Şu sıralar Batı gazete ve dergilerde bir düğmeye basılmışcasına Cumhurbaşkanı Erdoğan'a alçakça saldırılar var.
The Wall Street Journal'la başlayan, The Economist, Bloomberg ve The Washington Post'la devam eden saldırılara en son Alman Stern dergisi katıldı.
Seçimlerin 14 Mayıs'ta yapılacak olması şer cephesini harekete geçirdi.
6'lı masadaki Erdoğan'ın adaylığını tartışma konusu yapma operasyonu da aynı gözle görülmeli.
Ortak açıklamalarda toz pembe hayaller çizseler de aralarındaki çatışma iyice derinleşmeye başladı.
İYİ Parti Genel Başkan Yardımcısı Cihan Paçacı'nın Habertürk'ten Nagehan Alçı'ya söyledikleri tam bir Akşener operasyonu.
Akşener önce konuşturuyor, arkasından da "istifasını aldım" diye güya Kılıçdaroğlu'nu kandırıyor.
Daha önce Yavuz Ağıralioğlu üzerinden yürütülen Kılıçdaroğlu'nu hırpalama saldırısı bu defa Paçacı üzerinden sahnelendi.
Hem de 6'lı masa toplantısından önce.
Akşener'in, toplantıda Kılıçdaroğlu'nun yüzüne söyleyemediklerini Paçacı hem de ne ifadelerle söylüyor:
"Sokakta Kemal Bey'e itiraz görüyoruz, 'dürüst değil mi?' diye soruyoruz, 'dürüst' diyorlar. 'Devlet tecrübesi yok mu?' diyoruz 'var' diyorlar. 'E o zaman?' 'Ama olmaz...' Sokaktaki bu itirazı İYİ Parti olarak görmezden gelemeyiz."
6'lı masanın en büyük zaafı, kendilerine karşı dürüst değiller. Birbirlerine asla güvenmiyorlar.
Güvenmedikleri için de adayı belirlemeden önce kendilerini sağlama almaya çalışıyorlar.
Her parti lideri, Cumhurbaşkanı yardımcısı olmak, Bakanlar Kurulu'nda üye bulundurmak istiyor.
Ama bu konularda kavga ederlerken anlaştıkları konular varmış.
Fikret Bila'nın yazdığına göre; ilk bir haftada Merkez Bankası Başkanı, MİT Başkanı, Genelkurmay Başkanı, BDDK Başkanı, SPK Başkanı'nı değiştireceklermiş... Aynı bağlamda TRT Genel Müdürü, Anadolu Ajansı Genel Müdürü, RTÜK Başkanı ve Basın İlan Genel Müdürü de ilk etapta değiştirilecekmiş...
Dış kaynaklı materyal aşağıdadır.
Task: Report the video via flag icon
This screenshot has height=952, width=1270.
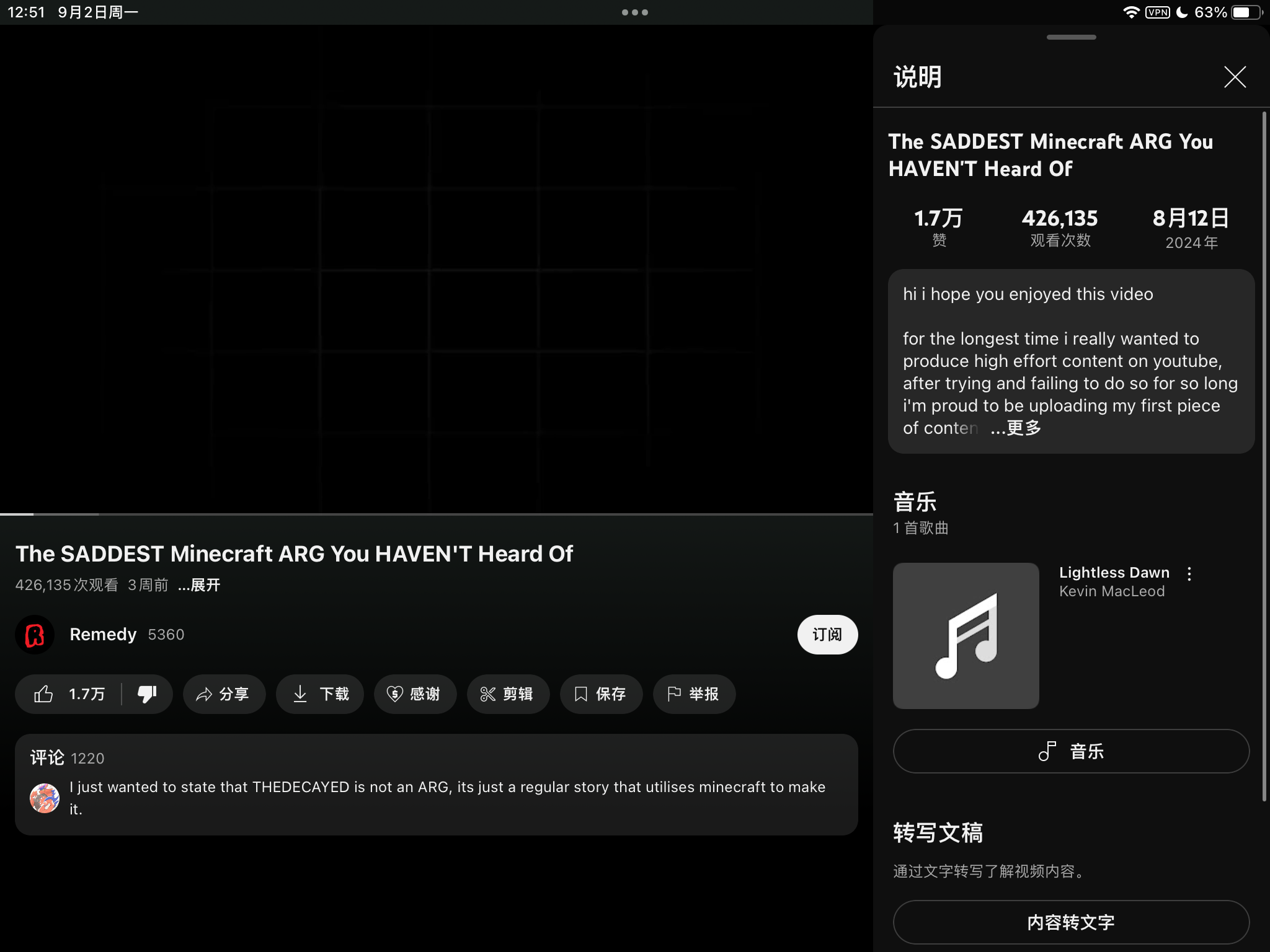Action: [693, 694]
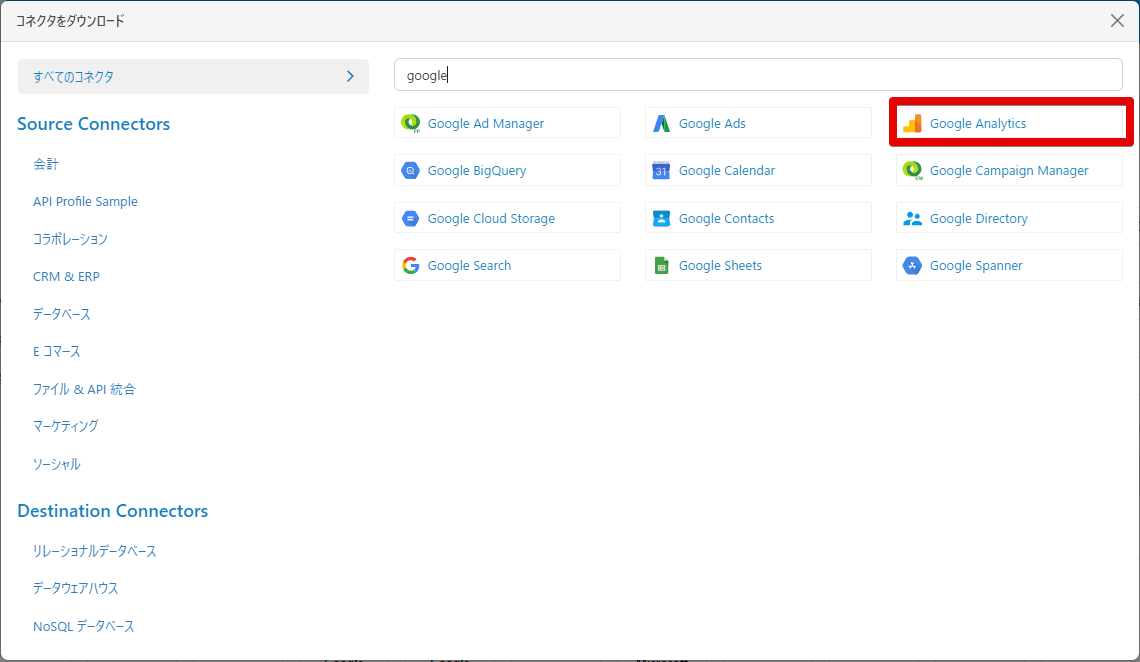1140x662 pixels.
Task: Select the Google Contacts connector
Action: click(757, 218)
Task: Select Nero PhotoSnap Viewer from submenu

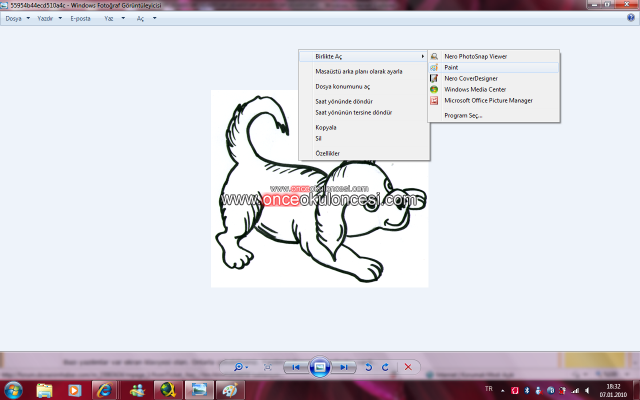Action: (476, 56)
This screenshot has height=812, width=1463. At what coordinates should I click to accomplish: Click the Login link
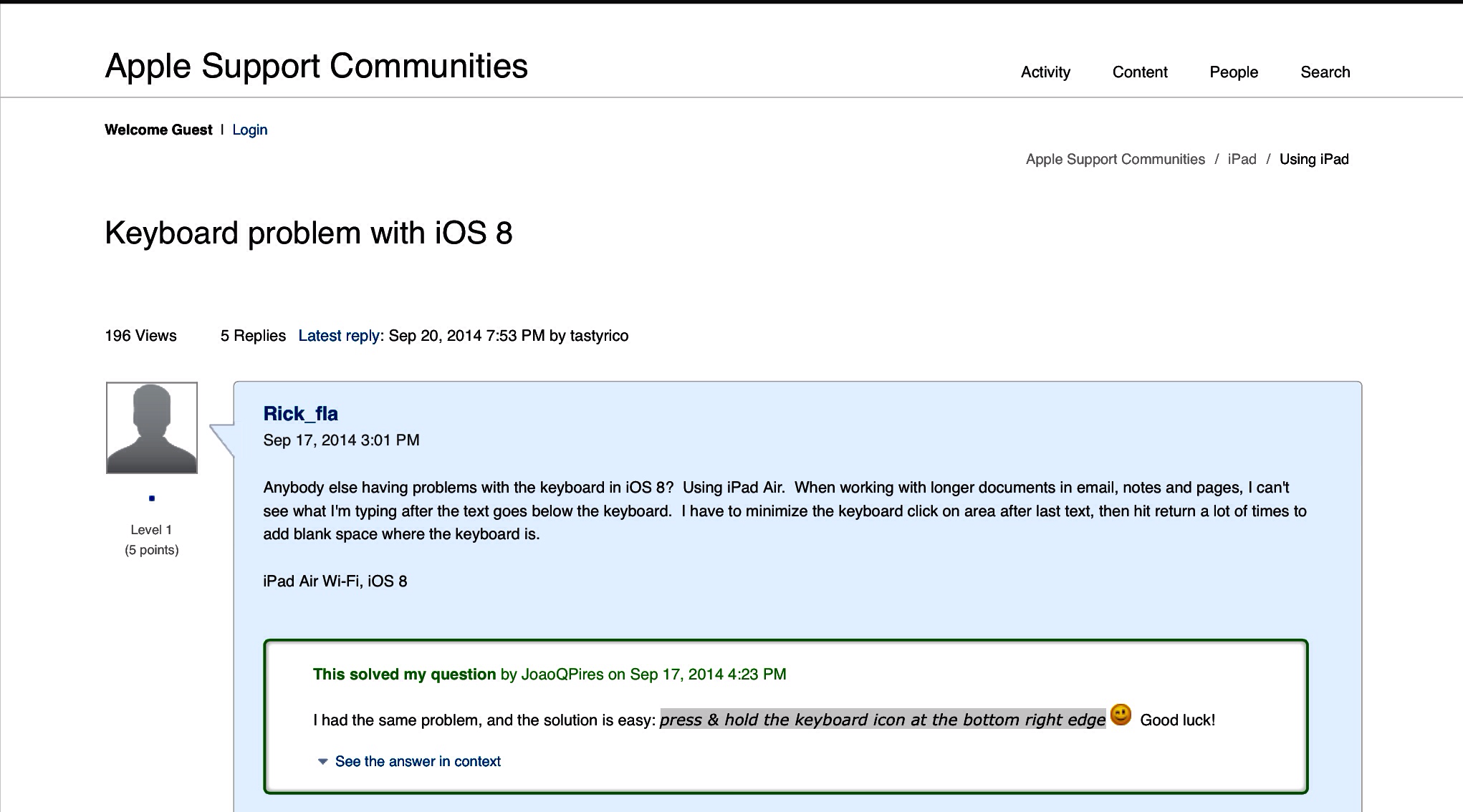coord(249,130)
Bila yazmamış ama İHA'lara, SİHA'lara dokunacaklarını, sınır ötesi operasyonları durduracaklarını daha önce söylemişlerdi.
Devleti darmadağın etmenin hesabını yapıyorlar.
Biz inanıyoruz, 14 Mayıs akşamı 6'lı masadakilerin yiyeceği şamar, okyanus ötesinden, Pensilvanya'dan bile duyulacak.